Lacueva is one of those, like Rexach, Minguella and only one or two others, who can sit back in a privileged seat at the Camp Nou, or at home on the sofa, and watch Lionel Messi write footballing history with a sense of immense satisfaction in having participated in signing him in the face of opposition and with intelligence, honour and alacrity.

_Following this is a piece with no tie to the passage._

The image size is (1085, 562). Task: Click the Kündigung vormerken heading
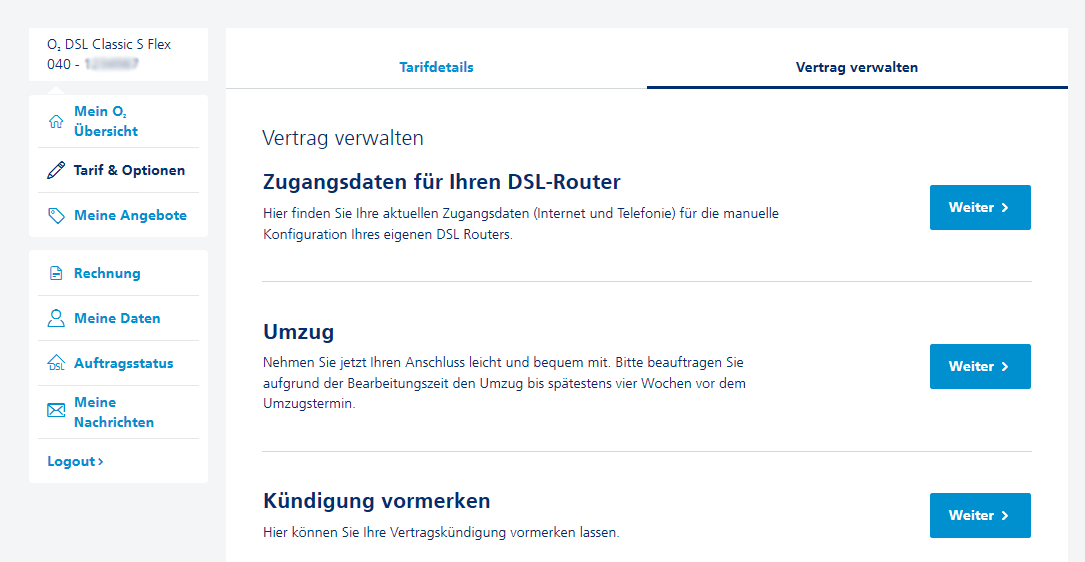tap(377, 501)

Me: There are even some people who feel envy or anger against Messi for getting the therapy to increase his height (HERE). From his example, I have read from a few internet forums that there are many young kids who don’t like their height want to go through with the hormone therapy just like Messi. I at this point have no judgement or conclusion on the moral issues with Messi’s choice in getting GH therapy. It is stated a few times that without it, he would have ended up around 150 cm (or 4′ 11″). I would say that without the treatment, he would not have gotten the opportunities in life to play soccer or live a complete life.